* Activity *
Your answer should consist solely of the lines from the first line of the data through the line with "Given: Click the Aktualizacje", each reproduced exactly.

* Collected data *
★ ★ ★ ★ ★ ★ ★

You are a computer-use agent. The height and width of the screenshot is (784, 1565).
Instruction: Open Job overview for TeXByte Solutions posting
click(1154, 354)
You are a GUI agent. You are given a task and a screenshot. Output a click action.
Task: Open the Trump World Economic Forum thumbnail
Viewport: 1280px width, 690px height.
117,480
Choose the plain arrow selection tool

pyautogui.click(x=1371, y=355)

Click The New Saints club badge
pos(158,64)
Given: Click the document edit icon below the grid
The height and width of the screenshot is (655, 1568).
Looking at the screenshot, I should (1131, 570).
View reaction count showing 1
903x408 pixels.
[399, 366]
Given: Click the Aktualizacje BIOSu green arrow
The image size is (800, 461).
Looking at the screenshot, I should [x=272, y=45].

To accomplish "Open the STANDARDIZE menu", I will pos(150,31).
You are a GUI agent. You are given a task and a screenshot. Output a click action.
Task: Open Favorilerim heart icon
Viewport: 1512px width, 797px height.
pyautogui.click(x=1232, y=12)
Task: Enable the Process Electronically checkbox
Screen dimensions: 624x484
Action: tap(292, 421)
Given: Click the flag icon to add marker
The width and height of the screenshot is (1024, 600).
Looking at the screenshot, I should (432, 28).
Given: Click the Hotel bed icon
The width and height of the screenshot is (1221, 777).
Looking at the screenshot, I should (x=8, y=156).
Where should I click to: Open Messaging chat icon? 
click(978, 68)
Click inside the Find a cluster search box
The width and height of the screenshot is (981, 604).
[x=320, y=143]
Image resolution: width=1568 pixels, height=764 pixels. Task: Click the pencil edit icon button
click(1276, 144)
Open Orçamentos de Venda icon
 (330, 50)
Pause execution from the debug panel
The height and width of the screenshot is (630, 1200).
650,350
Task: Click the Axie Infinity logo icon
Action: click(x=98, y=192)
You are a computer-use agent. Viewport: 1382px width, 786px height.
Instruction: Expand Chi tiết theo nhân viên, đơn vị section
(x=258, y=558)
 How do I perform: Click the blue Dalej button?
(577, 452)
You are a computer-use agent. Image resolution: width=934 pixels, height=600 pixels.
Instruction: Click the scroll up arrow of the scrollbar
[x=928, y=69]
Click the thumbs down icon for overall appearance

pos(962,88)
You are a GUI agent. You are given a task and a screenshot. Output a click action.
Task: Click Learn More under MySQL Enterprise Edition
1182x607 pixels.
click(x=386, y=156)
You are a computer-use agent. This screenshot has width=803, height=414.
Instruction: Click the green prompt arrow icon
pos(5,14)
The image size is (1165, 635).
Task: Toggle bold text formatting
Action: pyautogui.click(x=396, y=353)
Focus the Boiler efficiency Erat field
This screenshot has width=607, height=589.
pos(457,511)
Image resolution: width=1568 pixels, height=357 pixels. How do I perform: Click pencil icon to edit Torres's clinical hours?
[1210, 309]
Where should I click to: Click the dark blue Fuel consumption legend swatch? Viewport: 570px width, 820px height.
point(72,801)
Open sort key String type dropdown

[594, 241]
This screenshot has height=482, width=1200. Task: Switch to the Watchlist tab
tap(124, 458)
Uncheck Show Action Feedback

★ ★ ★ ★ ★ ★ ★

* Reply to the exercise *
You are a computer-use agent. The height and width of the screenshot is (784, 1565).
Instruction: Open Job overview for TeXByte Solutions posting
click(1154, 354)
You are a GUI agent. You are given a task and a screenshot. Output a click action.
Task: Open the Trump World Economic Forum thumbnail
Viewport: 1280px width, 690px height.
117,480
Choose the plain arrow selection tool

pyautogui.click(x=1371, y=355)

Click The New Saints club badge
pos(158,64)
Given: Click the document edit icon below the grid
The height and width of the screenshot is (655, 1568).
Looking at the screenshot, I should (1131, 570).
View reaction count showing 1
903x408 pixels.
[399, 366]
Given: Click the Aktualizacje BIOSu green arrow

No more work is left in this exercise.